220-ChIP-Seq数据中包含了spike-in怎么分析

刘小泽写于2020.11.27 换个说法就是:一套ChIP-Seq中同时混有两套基因组,一套内源占多数,一套外源占少数 写这一篇,着实收获比较大,看了不知道多少个说明书、文章、网站。。。 其中的每一步都是一点点探索出来的

什么是Chip-Seq中的spike-in

可以参考:https://www.activemotif.com/catalog/1091/chip-normalization

ChIP-Seq方便了在基因组区域对转录因子结合位点以及组蛋白转录后修饰的探索,但技术本身是半定量的,不能准确地比较样本与样本的结合丰度。有一个讲座介绍了这个问题:https://www.activemotif.com/chip-normalization-webinar-request

但如果在ChIP实验之前,在所有样本中加入一点外源染色质(它相当于一个恒定的值),即使出现一些技术误差,那么就会体现在spike-in上,后面我们就能通过自己样本去掉spike-in体现的误差,来更好地反应真实的丰度

来自 https://www.ncbi.nlm.nih.gov/pmc/articles/PMC4079971/ 的描述: This method addresses the problem via an experimental procedure conducted prior to immunoprecipitation. It consists of adding a constant, low amount of a single batch of foreign chromatin (e.g., human) as an internal control to each sample of the chromatin of interest (e.g., mouse) before immunoprecipitation.

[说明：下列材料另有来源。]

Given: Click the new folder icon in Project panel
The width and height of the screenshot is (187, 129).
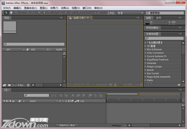Looking at the screenshot, I should click(9, 85).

作用1:Reduce the Effects of Technical Variation

to correct for differences that results from sample loss, amplification bias, uneven sequencing read depth, or hand-to-hand differences between users

作用2:Identify Biological Differences Not Observed by Standard ChIP Analysis

to monitor the effects of experimental conditions, such as inhibitory compounds or mutants to reveal biological differences.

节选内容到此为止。